Disclosure of Invention

In view of the above, the present invention provides a low moisture vapor transmission rate UV light-curable composition and a preparation method thereof, and the low moisture vapor transmission rate UV light-curable composition provided by the present invention has a low moisture vapor transmission rate compared with the conventional UV-curable sealing ring, and satisfies the application in high temperature and high humidity occasions.

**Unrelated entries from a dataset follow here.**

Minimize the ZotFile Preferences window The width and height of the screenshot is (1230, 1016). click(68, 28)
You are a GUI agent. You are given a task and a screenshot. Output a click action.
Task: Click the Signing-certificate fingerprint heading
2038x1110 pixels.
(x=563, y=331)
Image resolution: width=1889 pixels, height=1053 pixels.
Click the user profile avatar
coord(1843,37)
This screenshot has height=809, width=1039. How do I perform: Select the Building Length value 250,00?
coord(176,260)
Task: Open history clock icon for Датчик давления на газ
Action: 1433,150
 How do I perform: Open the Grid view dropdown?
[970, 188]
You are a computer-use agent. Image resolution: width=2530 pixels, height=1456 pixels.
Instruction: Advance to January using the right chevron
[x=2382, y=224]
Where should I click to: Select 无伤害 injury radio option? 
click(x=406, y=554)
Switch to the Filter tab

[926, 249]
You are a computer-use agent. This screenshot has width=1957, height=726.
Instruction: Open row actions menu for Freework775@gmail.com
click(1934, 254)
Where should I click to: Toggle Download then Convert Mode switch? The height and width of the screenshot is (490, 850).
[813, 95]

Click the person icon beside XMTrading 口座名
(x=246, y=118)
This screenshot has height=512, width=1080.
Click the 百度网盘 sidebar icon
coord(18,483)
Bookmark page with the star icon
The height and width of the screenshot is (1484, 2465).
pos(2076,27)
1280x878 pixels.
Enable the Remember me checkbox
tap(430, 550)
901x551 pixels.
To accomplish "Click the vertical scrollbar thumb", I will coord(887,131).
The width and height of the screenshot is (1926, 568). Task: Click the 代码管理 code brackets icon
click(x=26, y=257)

The invention provides a UV (ultraviolet) photocuring composition with low moisture vapor transmission rate, which is prepared from the following raw materials:

25-30 parts by weight of an acrylate monomer;

70-75 parts by weight of a polybutadiene modified urethane acrylate oligomer;

3-5 parts of a photoinitiator;

3-5 parts by weight of a chain transfer agent;

6-10 parts by weight of hydrophobic fumed silica;

the main chain of the polybutadiene modified polyurethane acrylate oligomer has a repeating structural unit of a formula (a) and/or a formula (b), and contains a structural unit of a formula (c), and the terminal group contains at least 2 structures of a formula (d);

wherein R is₁、R₃Is independently selected from-CH₂-, aliphatic carbon chain, alicyclic carbon chain, aromatic ring-containing carbon chain or derivative thereof, R₂Is selected from-H-or-CH₃。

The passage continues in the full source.